*** RECORDS FOR THIS TASK
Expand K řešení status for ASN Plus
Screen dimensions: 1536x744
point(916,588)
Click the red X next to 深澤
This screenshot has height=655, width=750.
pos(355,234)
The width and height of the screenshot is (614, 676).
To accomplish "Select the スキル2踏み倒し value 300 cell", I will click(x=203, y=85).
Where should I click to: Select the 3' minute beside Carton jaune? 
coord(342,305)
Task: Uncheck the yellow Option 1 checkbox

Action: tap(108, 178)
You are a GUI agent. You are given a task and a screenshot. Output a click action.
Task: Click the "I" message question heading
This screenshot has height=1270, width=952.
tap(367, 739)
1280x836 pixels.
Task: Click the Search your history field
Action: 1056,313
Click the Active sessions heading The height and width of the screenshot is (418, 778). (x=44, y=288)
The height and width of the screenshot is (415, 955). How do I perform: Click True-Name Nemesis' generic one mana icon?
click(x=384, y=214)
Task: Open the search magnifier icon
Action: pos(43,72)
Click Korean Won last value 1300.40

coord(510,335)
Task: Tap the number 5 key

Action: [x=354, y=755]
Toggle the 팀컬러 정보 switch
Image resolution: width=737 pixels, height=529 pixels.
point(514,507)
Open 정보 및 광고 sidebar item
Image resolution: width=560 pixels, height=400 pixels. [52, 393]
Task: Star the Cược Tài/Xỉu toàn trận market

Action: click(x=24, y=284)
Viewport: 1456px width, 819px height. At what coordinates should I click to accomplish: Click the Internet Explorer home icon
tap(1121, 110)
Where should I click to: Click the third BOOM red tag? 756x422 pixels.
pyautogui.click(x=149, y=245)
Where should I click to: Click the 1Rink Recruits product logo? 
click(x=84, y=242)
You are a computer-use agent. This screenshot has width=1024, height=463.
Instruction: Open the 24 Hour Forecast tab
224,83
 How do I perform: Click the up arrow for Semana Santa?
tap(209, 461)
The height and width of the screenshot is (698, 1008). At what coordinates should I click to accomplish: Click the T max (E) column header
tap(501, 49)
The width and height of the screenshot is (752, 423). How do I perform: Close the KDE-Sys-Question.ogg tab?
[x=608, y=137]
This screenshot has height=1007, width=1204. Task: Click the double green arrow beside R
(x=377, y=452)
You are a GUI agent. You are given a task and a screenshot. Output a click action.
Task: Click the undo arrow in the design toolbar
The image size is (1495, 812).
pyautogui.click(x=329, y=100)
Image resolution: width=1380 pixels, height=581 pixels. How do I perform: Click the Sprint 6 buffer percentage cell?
******
**PROMPT:** Search the records for lines holding the word "heading", then copy each line you find.

**EXPECTED ANSWER:**
Task: Click the "I" message question heading
Click the Active sessions heading The height and width of the screenshot is (418, 778). (x=44, y=288)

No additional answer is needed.